• **Work instructions**: Search the data for the string "will" and extract every line where it appears.

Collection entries
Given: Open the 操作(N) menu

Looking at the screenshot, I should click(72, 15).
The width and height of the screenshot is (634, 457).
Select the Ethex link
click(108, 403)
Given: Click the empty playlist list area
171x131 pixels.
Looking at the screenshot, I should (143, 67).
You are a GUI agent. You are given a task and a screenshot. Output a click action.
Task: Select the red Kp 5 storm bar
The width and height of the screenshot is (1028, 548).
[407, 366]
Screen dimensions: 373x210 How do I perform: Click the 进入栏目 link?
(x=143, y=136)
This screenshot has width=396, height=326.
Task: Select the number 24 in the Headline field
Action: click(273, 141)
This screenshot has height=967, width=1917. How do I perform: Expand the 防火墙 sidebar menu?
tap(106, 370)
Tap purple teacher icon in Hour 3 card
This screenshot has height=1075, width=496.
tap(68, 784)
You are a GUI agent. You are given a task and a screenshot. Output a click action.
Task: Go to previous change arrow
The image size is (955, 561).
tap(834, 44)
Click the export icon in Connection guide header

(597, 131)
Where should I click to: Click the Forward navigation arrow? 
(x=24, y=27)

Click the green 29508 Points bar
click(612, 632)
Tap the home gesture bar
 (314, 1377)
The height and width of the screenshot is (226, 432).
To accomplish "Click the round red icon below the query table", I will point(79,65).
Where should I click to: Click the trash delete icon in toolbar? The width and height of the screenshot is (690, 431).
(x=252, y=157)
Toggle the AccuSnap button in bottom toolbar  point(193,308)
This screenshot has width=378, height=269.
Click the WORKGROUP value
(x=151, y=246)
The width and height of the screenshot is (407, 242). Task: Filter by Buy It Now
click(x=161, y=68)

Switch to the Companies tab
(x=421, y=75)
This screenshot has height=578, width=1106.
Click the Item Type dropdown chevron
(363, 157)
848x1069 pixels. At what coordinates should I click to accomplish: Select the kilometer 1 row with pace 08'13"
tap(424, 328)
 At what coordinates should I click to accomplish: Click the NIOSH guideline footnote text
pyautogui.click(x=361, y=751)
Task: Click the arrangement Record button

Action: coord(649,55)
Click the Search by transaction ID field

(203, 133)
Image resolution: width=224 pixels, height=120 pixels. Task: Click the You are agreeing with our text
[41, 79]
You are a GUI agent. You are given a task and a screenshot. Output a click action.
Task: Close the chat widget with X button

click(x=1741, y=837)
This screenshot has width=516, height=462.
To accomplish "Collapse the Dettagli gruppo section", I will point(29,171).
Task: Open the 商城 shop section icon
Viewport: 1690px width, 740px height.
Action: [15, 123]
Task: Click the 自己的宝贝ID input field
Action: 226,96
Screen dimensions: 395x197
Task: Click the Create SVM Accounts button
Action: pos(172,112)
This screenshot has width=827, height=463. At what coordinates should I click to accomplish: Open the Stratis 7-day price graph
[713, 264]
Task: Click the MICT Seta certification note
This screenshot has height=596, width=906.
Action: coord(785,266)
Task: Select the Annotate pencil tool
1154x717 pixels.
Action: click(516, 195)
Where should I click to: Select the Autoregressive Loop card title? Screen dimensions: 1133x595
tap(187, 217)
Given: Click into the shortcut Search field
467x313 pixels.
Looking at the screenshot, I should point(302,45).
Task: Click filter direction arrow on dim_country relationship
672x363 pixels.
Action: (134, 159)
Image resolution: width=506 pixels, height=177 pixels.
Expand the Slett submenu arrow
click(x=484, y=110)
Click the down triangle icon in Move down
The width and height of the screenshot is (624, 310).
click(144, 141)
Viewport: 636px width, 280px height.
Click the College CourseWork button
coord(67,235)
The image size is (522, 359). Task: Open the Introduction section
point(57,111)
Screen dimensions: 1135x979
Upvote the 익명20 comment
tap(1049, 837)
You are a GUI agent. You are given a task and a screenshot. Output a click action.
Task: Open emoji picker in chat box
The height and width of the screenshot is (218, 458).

• **Solution for this exercise**:
To accomplish "Click the round red icon below the query table", I will point(79,65).
To accomplish "Collapse the Dettagli gruppo section", I will point(29,171).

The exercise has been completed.